──────── Exercise text ────────

I think it's very possible that a virtual therapist could be helpful, but it
could also be harmful. In the same way that fiction affects our real emotions
despite our knowledge that it isn't real, a virtual counselor that projects
sympathy could give someone a real feeling of relief. The trouble comes from
the nature of machine learning: unpredictability. What if your virtual
therapist has a bug one day and starts telling you to kill yourself?

------
troughway
I get the vibe from this article and the photos that this is another cool kids
club, akin to something from their high school days. The signalling language
and posturing is too obvious.

Nothing in here is about inclusivity. It's a power trip and a social status
game on the internet.

------
xhkkffbf
OMG! I try not to put much stock in what Taylor Lorenz writes. She's a
reporter for the STYLE section and she seems to spend plenty of time obsessing
about what so and so said on some TikTok drop.

It's well and good to dream about being unelitist, but the all of the
consumers want the best possible product. Since they're going to choose the
best, this choosiness flows downhill to the companies which must reward the
best developers.

If Taylor and her TikTok gang want to be total okay with average products,
well, we can get by with average coders.

------
Barrin92
_Another project, called Cloakview.ai, is an effort to build technology to
outsmart Clearview AI’s facial recognition system_

 _Long Tran, 17, built a tool to help protect people from harassment on
Twitter_

I mean this at least gives me some hope that there's awareness within GenZ
about the negative dynamics of social media.

────────

- What is needed: From the forum thread, reproduce word for word the part that opens with the words containing "If Taylor and" and closes with "of social media.".

──────── Supplied data ────────

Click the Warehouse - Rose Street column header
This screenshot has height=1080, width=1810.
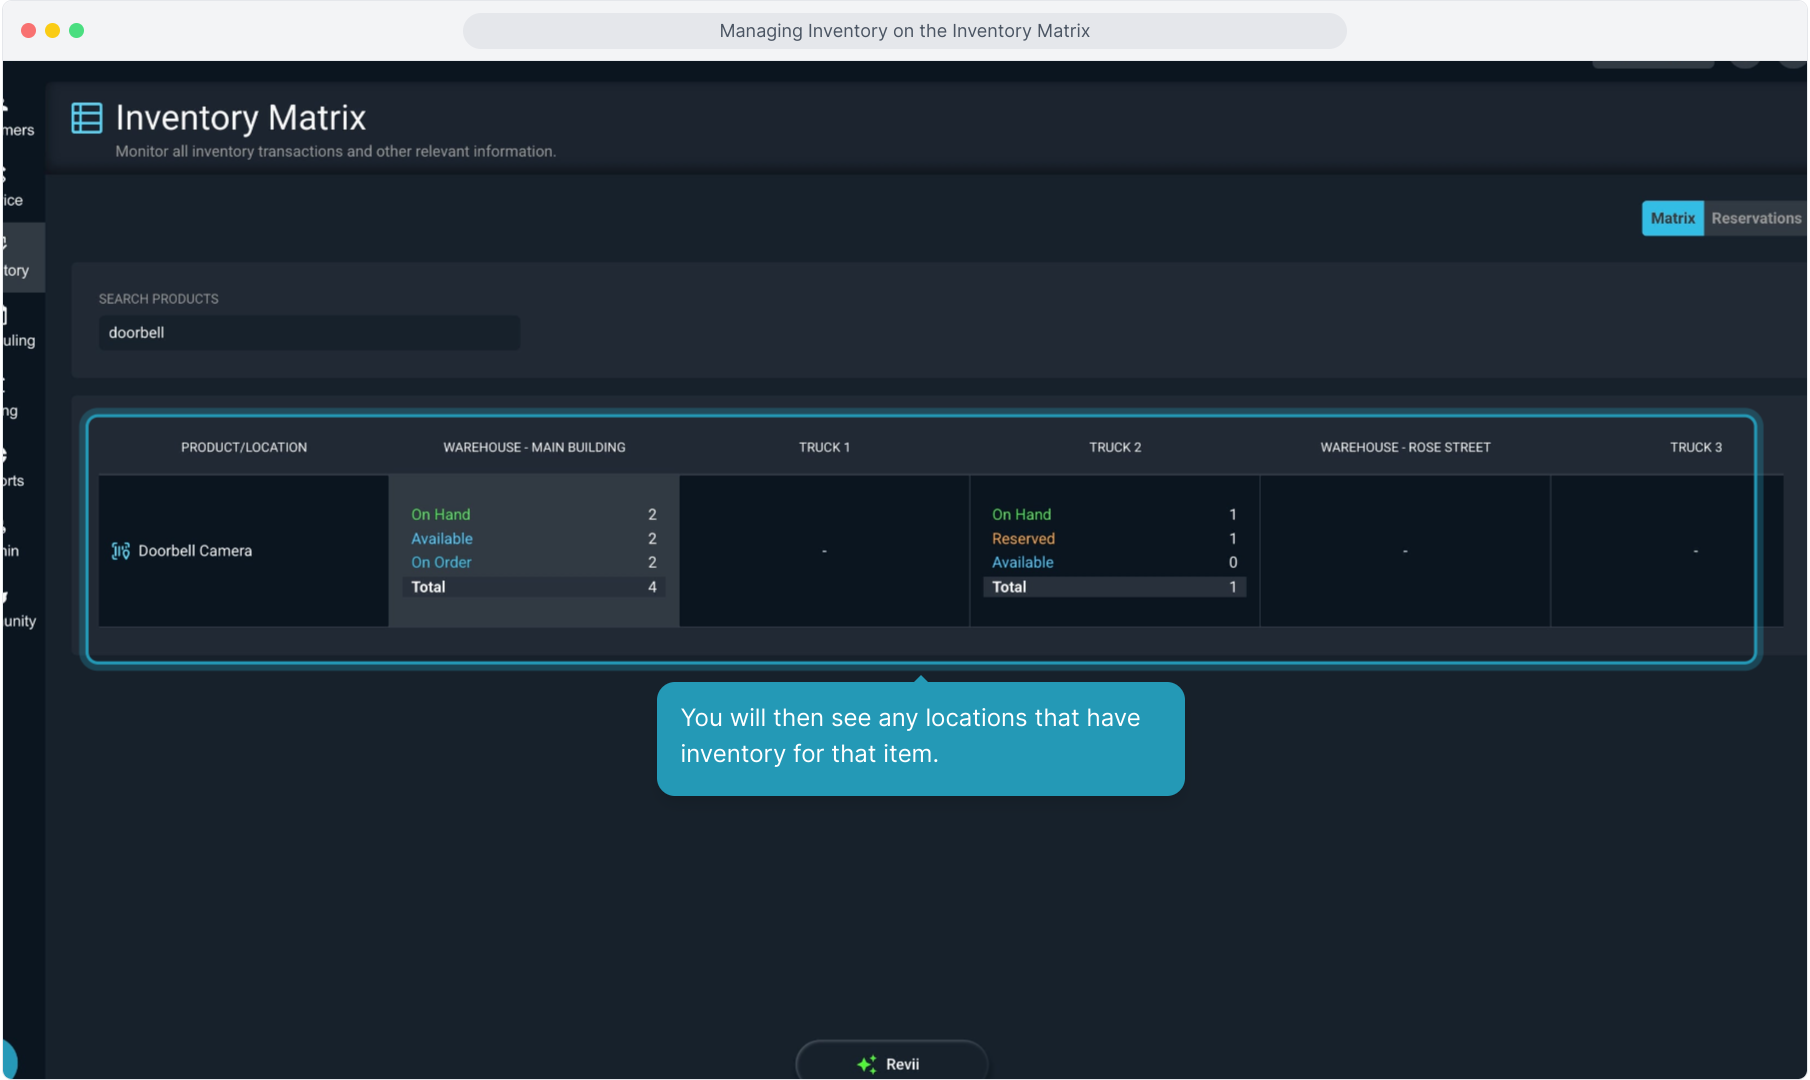tap(1404, 447)
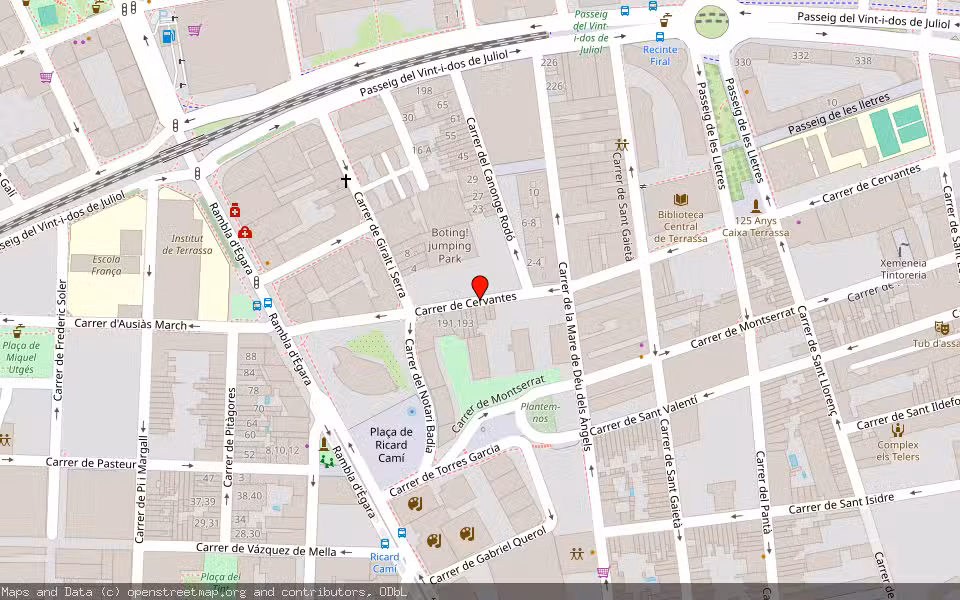The width and height of the screenshot is (960, 600).
Task: Select the book icon for Biblioteca Central de Terrassa
Action: [680, 200]
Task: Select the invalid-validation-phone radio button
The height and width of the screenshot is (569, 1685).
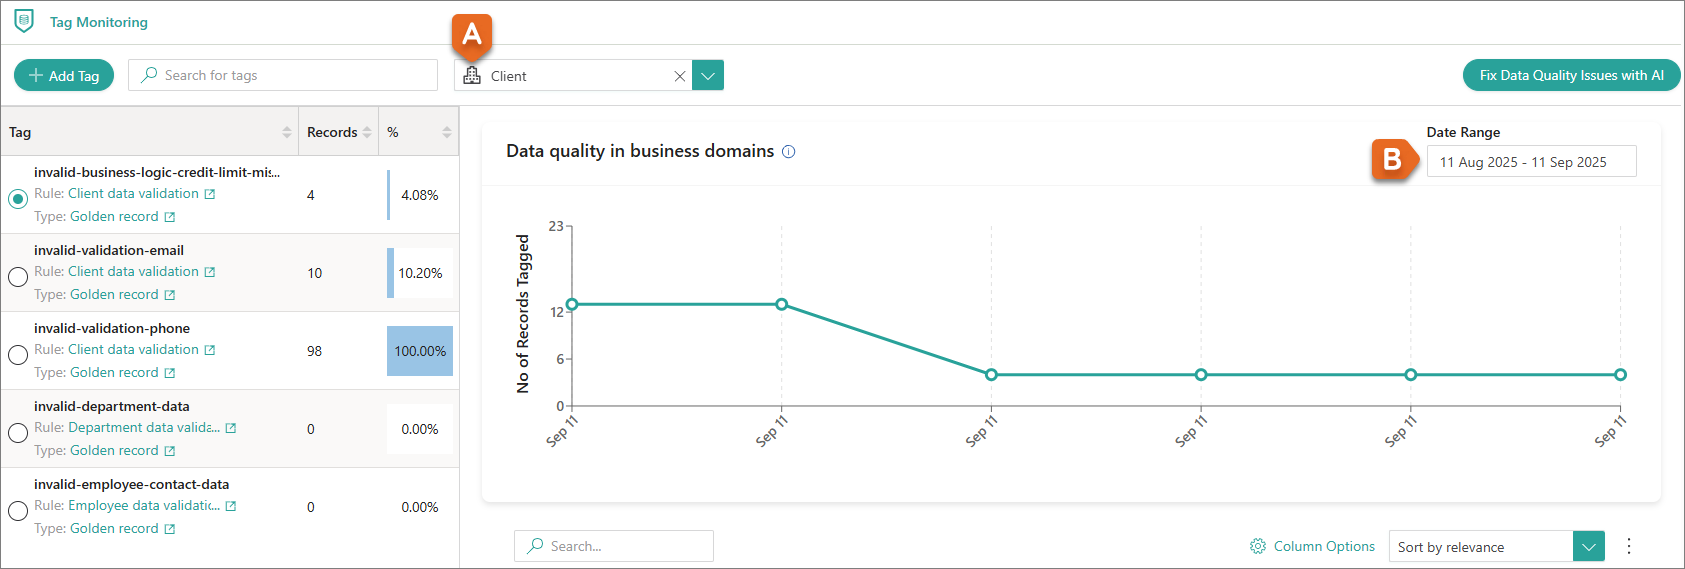Action: 17,355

────────

- Answer box:
If Taylor and her TikTok gang want to be total okay with average products,
well, we can get by with average coders.

------
Barrin92
_Another project, called Cloakview.ai, is an effort to build technology to
outsmart Clearview AI’s facial recognition system_

 _Long Tran, 17, built a tool to help protect people from harassment on
Twitter_

I mean this at least gives me some hope that there's awareness within GenZ
about the negative dynamics of social media.